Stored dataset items
- - -

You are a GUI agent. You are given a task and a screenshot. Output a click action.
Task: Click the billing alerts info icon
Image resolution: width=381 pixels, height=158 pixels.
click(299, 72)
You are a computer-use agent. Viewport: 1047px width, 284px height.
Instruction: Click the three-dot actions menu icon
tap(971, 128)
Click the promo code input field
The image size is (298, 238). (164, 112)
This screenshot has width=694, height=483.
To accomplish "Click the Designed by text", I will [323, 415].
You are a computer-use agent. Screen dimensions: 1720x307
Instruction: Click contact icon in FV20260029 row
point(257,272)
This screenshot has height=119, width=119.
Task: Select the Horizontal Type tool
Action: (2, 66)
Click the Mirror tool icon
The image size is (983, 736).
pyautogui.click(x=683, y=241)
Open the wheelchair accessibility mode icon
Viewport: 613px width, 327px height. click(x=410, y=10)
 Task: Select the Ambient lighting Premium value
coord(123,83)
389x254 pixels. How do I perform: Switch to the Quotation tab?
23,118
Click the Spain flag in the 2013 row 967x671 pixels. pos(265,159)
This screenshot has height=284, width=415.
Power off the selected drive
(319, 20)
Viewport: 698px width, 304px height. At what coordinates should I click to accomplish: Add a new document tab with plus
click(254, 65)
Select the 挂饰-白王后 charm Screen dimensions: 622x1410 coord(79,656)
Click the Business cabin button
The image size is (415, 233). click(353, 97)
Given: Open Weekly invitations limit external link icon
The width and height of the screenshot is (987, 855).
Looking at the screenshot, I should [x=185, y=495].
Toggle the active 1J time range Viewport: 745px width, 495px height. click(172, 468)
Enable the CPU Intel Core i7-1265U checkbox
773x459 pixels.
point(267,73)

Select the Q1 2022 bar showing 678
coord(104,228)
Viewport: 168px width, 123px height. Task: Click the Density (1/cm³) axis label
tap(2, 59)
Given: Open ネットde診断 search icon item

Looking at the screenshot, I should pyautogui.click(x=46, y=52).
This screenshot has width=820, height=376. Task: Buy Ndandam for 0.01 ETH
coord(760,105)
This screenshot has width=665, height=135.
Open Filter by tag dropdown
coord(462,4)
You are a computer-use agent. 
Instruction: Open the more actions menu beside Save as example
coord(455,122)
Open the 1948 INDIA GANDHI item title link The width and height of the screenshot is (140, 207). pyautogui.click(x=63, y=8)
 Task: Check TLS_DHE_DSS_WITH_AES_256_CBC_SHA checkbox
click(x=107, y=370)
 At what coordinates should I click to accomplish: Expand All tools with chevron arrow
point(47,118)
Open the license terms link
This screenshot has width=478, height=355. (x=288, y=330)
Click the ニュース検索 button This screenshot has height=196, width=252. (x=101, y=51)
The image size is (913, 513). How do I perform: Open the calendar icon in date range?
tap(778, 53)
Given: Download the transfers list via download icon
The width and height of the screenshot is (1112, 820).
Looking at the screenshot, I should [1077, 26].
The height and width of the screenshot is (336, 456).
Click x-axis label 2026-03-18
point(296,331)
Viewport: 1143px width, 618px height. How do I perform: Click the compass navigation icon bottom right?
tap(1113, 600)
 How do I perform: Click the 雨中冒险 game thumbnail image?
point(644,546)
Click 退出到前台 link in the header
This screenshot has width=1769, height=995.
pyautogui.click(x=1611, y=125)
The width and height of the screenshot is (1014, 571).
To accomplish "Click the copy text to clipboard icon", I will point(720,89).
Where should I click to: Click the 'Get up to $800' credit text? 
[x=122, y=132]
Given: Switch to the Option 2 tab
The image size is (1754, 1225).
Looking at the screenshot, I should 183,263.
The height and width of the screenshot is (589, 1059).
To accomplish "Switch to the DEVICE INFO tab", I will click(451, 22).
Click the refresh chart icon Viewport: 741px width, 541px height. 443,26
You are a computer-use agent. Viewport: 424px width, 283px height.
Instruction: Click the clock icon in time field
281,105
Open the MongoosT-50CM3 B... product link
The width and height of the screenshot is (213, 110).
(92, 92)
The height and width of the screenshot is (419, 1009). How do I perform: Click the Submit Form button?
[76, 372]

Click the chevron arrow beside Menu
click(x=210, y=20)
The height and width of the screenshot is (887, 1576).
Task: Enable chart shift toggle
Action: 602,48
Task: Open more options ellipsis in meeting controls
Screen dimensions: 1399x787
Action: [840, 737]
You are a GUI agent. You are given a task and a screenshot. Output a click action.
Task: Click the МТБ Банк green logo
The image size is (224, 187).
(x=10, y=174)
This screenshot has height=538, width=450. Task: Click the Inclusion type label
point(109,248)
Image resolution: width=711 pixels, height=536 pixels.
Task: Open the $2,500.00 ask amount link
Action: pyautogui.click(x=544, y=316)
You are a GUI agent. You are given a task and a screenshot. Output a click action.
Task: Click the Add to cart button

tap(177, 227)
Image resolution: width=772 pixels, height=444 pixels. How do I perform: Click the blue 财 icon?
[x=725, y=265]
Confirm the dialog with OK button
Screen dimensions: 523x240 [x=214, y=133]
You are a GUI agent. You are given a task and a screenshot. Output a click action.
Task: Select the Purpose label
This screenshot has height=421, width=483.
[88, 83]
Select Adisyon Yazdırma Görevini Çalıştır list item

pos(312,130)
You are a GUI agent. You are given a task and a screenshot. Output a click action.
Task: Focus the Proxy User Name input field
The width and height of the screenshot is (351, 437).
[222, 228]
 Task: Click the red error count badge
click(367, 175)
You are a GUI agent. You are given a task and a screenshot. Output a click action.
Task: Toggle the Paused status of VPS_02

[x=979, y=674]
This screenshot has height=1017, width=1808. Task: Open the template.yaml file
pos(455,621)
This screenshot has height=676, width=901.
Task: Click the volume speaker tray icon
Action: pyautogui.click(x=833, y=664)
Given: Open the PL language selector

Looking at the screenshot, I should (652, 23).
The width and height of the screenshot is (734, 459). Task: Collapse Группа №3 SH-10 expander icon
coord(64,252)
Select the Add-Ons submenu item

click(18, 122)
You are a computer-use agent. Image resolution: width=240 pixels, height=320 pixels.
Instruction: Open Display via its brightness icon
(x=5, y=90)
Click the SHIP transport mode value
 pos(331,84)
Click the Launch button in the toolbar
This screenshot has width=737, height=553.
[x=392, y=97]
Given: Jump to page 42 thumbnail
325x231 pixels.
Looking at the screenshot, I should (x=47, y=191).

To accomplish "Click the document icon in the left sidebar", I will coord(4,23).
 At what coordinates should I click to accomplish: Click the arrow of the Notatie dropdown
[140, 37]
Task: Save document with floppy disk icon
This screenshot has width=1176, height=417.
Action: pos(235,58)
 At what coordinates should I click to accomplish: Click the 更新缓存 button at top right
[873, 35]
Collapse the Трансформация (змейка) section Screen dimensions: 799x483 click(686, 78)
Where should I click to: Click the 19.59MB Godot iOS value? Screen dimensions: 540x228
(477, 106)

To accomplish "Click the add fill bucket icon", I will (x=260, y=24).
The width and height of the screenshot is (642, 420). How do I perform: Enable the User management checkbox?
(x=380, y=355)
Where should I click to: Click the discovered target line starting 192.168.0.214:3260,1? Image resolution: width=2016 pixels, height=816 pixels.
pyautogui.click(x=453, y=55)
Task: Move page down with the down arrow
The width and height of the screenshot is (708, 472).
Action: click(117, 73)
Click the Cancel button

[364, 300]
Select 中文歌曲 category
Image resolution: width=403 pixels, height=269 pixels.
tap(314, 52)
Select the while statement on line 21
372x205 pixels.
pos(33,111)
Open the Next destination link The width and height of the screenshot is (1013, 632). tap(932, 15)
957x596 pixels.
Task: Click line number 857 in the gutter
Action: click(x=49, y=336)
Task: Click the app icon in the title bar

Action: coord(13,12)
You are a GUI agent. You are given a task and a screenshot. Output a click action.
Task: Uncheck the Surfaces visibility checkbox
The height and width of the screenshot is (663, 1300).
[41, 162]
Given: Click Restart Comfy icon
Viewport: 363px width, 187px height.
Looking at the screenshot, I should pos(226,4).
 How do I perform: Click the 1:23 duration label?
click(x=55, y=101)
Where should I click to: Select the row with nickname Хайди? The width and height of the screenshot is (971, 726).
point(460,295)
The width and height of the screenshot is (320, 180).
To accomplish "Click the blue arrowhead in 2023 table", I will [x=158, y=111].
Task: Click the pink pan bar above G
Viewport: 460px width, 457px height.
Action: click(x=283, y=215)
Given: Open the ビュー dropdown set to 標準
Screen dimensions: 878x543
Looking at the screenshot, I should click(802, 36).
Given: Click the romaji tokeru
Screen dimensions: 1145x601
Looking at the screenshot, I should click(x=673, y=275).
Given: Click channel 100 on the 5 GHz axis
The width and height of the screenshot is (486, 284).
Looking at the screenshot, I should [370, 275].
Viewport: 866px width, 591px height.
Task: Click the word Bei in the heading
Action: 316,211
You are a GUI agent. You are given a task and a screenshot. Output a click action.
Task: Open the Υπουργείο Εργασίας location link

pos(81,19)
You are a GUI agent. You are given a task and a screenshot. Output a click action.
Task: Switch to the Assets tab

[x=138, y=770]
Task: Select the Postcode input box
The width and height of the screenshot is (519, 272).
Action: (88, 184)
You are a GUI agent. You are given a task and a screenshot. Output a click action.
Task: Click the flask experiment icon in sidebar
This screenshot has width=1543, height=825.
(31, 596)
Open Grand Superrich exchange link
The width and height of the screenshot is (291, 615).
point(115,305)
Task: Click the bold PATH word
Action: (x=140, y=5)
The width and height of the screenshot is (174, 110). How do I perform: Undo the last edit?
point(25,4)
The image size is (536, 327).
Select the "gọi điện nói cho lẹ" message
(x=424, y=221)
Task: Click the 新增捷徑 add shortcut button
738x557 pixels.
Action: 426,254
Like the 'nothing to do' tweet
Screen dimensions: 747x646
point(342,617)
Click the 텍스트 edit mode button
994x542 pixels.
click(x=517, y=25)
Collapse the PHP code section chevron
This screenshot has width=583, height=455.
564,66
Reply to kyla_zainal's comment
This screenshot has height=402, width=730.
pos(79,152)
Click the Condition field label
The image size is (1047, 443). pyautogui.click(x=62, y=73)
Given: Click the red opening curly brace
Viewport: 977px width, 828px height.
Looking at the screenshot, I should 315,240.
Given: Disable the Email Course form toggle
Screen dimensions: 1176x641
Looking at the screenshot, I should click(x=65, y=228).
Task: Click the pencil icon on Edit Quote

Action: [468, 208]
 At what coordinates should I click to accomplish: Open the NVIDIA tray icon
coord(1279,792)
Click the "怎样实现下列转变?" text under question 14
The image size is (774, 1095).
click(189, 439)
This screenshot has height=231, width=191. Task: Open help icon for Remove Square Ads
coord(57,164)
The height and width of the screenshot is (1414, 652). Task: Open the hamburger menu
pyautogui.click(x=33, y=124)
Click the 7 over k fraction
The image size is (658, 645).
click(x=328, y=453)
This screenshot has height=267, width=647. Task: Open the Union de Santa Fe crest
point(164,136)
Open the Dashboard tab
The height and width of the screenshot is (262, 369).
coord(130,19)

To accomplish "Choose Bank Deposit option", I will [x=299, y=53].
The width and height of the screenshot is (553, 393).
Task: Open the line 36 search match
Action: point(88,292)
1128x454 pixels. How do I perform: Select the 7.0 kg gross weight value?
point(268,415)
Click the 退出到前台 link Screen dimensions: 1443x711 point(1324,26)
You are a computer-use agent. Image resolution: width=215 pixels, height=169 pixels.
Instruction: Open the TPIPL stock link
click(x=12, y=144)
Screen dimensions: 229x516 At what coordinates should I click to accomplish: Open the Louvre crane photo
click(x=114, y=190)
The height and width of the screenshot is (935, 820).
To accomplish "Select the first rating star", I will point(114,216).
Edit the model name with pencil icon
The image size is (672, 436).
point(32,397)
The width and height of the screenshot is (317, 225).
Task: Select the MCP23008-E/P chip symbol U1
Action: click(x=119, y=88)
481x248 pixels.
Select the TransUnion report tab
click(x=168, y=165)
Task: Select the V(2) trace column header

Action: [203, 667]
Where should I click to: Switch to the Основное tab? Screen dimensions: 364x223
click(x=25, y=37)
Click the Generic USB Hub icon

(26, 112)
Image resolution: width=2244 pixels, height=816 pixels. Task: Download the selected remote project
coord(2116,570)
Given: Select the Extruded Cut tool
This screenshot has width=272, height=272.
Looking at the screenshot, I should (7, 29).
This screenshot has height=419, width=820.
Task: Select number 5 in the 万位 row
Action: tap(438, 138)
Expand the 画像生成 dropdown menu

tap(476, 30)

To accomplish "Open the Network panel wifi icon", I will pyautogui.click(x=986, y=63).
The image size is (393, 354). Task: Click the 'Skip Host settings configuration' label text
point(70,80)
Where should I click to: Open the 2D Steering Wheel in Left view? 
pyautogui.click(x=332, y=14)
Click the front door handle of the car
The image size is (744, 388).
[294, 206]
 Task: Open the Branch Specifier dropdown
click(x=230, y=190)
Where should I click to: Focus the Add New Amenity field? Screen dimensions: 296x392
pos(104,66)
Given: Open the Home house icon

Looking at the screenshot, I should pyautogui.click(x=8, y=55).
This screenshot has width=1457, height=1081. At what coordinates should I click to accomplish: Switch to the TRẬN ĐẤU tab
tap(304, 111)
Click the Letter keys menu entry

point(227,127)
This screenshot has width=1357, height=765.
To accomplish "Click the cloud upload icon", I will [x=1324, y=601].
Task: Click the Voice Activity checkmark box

- - -

* **Stated exercise**
Rewrite only the entries from the line with "This screenshot has width=1457, height=1081." through the line with "will [x=1324, y=601].", keeping every line and shifting each coordinate in the answers up by 11. Leave all other text unchanged.

* **Finished exercise**
This screenshot has width=1457, height=1081. At what coordinates should I click to accomplish: Switch to the TRẬN ĐẤU tab
tap(315, 122)
Click the Letter keys menu entry

point(238,138)
This screenshot has width=1357, height=765.
To accomplish "Click the cloud upload icon", I will [x=1335, y=612].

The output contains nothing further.